Piracy was an unexpected addition to the program at the National Defense Industrial Association's 25th annual conference, "21st Century Logistics: Vision and Strategies for the 2nd Decade." And we're not talking about the Jack Sparrow type that conjures up images of a sunny clime, swaying palm trees, and Caribbean breezes. We're talking about the Somali pirates that hijacked the U.S.-flagged vessel MV Maersk Alabama, capturing the headlines on the second day of the conference.
Although piracy was new to the agenda, security issues were already top of mind for attendees. Vulnerability in the supply chain, transnational and adaptive threats, and stateless enemies were all themes that came up time and time again during the first day of the conference.

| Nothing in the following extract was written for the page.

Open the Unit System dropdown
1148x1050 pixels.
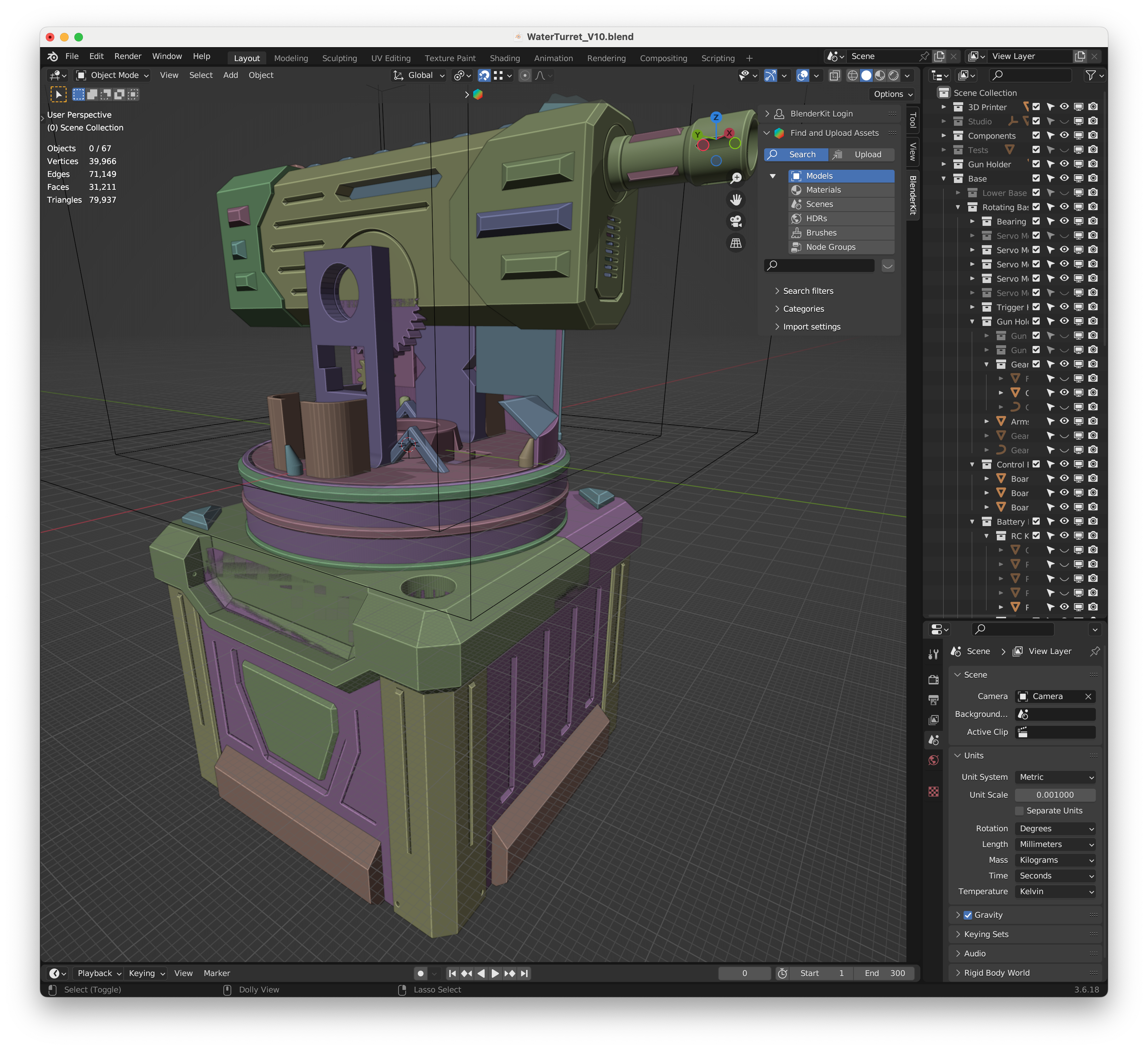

For example, in his keynote session, Gen. James Cartwright, USMC, vice chairman of the Joint Chiefs of Staff, urged the audience of defense logisticians to confront the realities of the present day. Citing "persistent conflict" and the need for deep capabilities to protect the interests of the United States around the globe, Gen. Cartwright spoke out in support of the sweeping cuts announced by Defense Secretary William Gates that week. The cuts, as Secretary Gates had said previously, are aimed at ensuring that the U.S. military aligns its capabilities with "the wars we are in today and the scenarios we are most likely to face in the years to come."